* Provided passage
★ ★ ★ ★ ★
Skip to main content
x

The Snakebit Photo Trip

By Scuba Diving Partner | Published On September 17, 2007
Share This Article :

The Snakebit Photo Trip


September 2007

Text and Photography by Stephen Frink

So, you've planned and eagerly anticipated that one special dive trip all year and have worked out a full gallery of stunning underwater images in your mind's eye, only to arrive on location and find it's raining steadily, or the visibility sucks, or the fish are incredibly skittish, or the currents are too strong, or any of a dozen other conditions that can step on your ability to get the hoped-for photos. What next?

This is on my mind now because I recently took such a trip to a destination that's hot among underwater photographers. I was expecting greatness, but we experienced pretty bad visibility during the week, had no amazing pelagic encounters, and suffered some boat issues that limited the range and duration of our trip. I've seen what other photographers have brought home from this destination and know that it can be great, but that wasn't the hand I was dealt the week I was there.

Still, I was able to come home with some terrific shots, but only because I shifted mindset, target species and optics. My pre-trip ideas of what I was going to shoot was out of sync with the reality of the destination that week, but by being nimble and realigning priorities, I came home with some great new additions to my portfolio. Here are some tips to help you prepare for those times when the photographic challenges seem overwhelming:

Have The Tools For The Job

On my trip, I really wanted to concentrate on wide-angle, in particular schooling fish and massive soft-coral colonies. But a combination of overcast conditions and poor visibility made that impractical on some days. The terrain was absolutely stunning, and in some places there wasn't a square inch of substrate that wasn't covered by some photogenic mass of colorful filter feeders. But without light and water clarity, I couldn't communicate the vast spectacle of the reef scene.

Rather than waste finite photo opportunities on what might have been, I changed lenses and changed priorities, from wide-angle to fish and macro shots. One thing I've learned over the years is that you have to go on location prepared to shoot the big three: macro, fish portraits and wide-angle. You can predict what the destination will likely deliver. For example, in Cozumel you can expect that you'll have great wide-angle in clear water, and rich marine life on the medium-depth reefs. You probably won't shoot a lot of macro there. On the other hand, you might find a splendid toadfish at a cleaning station that is a world-class macro shot. Be prepared for any eventuality, and mount the tool that best fits the environment.

A Nikon shooter, with the 1.5 cropped sensor on a D2X or a D200, can actually cover most things on most reefs with only two lenses, a 12-24mm zoom and a 60mm Micro-Nikkor. Discretionary lenses would add something even wider, like the 10.5mm fisheye to expand coverage for shipwrecks and big pelagic life and a 105mm Micro-Nikkor to help capture the reef's minutiae. Canon has similar lenses for both cropped or full-frame sensors. A point-and-shoot digital may not have interchangeable lenses, but the native optics do an excellent job with fish portraits and even close-up photography. Some housing manufacturers (particularly Light & Motion, Ikelite, SeaLife, and Sea & Sea) recognize that these cameras need help for wide-angle and offer easy means to attach supplementary wide-angle adapters while underwater. To cover the diversity of life found on the coral reef, and to be ready to react to local conditions, make sure your camera housing is adaptable and you have the accessories necessary to cover the big three.
★ ★ ★ ★ ★
* Instructions
1. Which housing manufacturers does the underwater photography article name as offering ways to attach supplementary wide-angle adapters while underwater?
2. Write the next section of the underwater photography article, picking up right after its final sentence.

* Recorded data
★ ★ ★ ★ ★
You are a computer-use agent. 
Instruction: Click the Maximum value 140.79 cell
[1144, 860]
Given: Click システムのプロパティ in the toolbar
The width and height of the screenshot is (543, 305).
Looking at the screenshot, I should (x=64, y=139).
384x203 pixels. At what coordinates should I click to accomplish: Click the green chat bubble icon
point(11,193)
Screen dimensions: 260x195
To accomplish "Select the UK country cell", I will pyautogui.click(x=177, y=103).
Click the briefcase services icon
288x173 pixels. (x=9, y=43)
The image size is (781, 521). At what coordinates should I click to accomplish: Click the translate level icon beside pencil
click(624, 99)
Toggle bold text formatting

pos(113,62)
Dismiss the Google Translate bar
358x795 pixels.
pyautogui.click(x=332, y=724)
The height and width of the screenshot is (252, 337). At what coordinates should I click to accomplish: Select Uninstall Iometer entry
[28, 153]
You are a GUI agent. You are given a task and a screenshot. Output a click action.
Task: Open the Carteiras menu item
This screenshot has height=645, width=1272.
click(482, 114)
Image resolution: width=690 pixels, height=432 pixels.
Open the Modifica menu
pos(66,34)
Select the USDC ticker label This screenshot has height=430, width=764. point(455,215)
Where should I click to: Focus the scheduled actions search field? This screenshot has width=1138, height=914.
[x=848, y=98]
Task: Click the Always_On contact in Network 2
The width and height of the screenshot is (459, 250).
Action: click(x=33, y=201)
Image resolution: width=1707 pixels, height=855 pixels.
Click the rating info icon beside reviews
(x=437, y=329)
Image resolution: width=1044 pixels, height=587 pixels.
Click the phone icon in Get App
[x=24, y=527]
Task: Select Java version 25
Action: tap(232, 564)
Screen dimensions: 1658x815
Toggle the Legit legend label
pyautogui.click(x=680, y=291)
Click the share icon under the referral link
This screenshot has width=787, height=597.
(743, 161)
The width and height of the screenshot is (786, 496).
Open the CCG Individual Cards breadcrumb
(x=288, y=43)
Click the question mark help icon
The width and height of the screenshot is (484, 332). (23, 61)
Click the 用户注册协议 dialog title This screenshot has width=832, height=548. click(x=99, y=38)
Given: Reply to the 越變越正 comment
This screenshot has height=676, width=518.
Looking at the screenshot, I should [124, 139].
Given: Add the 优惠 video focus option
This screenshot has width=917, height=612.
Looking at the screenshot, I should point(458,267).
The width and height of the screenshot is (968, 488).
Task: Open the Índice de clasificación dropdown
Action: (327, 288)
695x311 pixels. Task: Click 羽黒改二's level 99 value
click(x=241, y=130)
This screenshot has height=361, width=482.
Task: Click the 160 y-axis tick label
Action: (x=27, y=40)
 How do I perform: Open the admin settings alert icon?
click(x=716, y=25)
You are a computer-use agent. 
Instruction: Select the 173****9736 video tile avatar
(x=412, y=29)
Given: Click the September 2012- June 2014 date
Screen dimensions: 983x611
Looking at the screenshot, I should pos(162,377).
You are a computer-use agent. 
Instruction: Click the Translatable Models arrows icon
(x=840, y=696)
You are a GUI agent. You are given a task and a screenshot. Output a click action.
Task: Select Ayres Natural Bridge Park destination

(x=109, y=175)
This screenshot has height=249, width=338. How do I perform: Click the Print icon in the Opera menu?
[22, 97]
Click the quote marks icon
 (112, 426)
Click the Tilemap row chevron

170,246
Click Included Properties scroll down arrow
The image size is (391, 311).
★ ★ ★ ★ ★
* The answers
1. Light & Motion, Ikelite, SeaLife, and Sea & Sea.

2.
Avoid Gear Snafus

Be gear-redundant. For a digital SLR shooter, that means, at the very least, two of the same camera bodies and multiple strobes. Even the very best underwater camera housing can flood because of user error. Most housings are primarily mechanical, made of materials that don't corrode and can be rinsed with fresh water, dried and be ready to go again 30 minutes after even a calamitous flood. But cameras and lenses are quickly ruined by saltwater immersion. Having a second camera body allows you to shoot topside while the other camera is snuggled inside the housing and, more importantly, provides backup in case of mechanical failure.

Dropping and jostling your strobes while you're traveling is as hard on them as in-water use, probably more so. To that end, I usually take a minimum of three strobes with me on location, more for longer shoots. That provides dual strobe lighting and one spare when all goes well, and it would take the bad luck of two strobes going down to force me to shoot with a single strobe.

Another vulnerable component is the strobe cord. Delicate wires and pins can break or corrode in normal use. While it wasn't exactly normal use, during a recent session shooting over/unders of sharks off the back of a boat, I had three strobe cords chewed through by rowdy sharks. The need for spare strobe cords is a fact of life for the traveling underwater photographer.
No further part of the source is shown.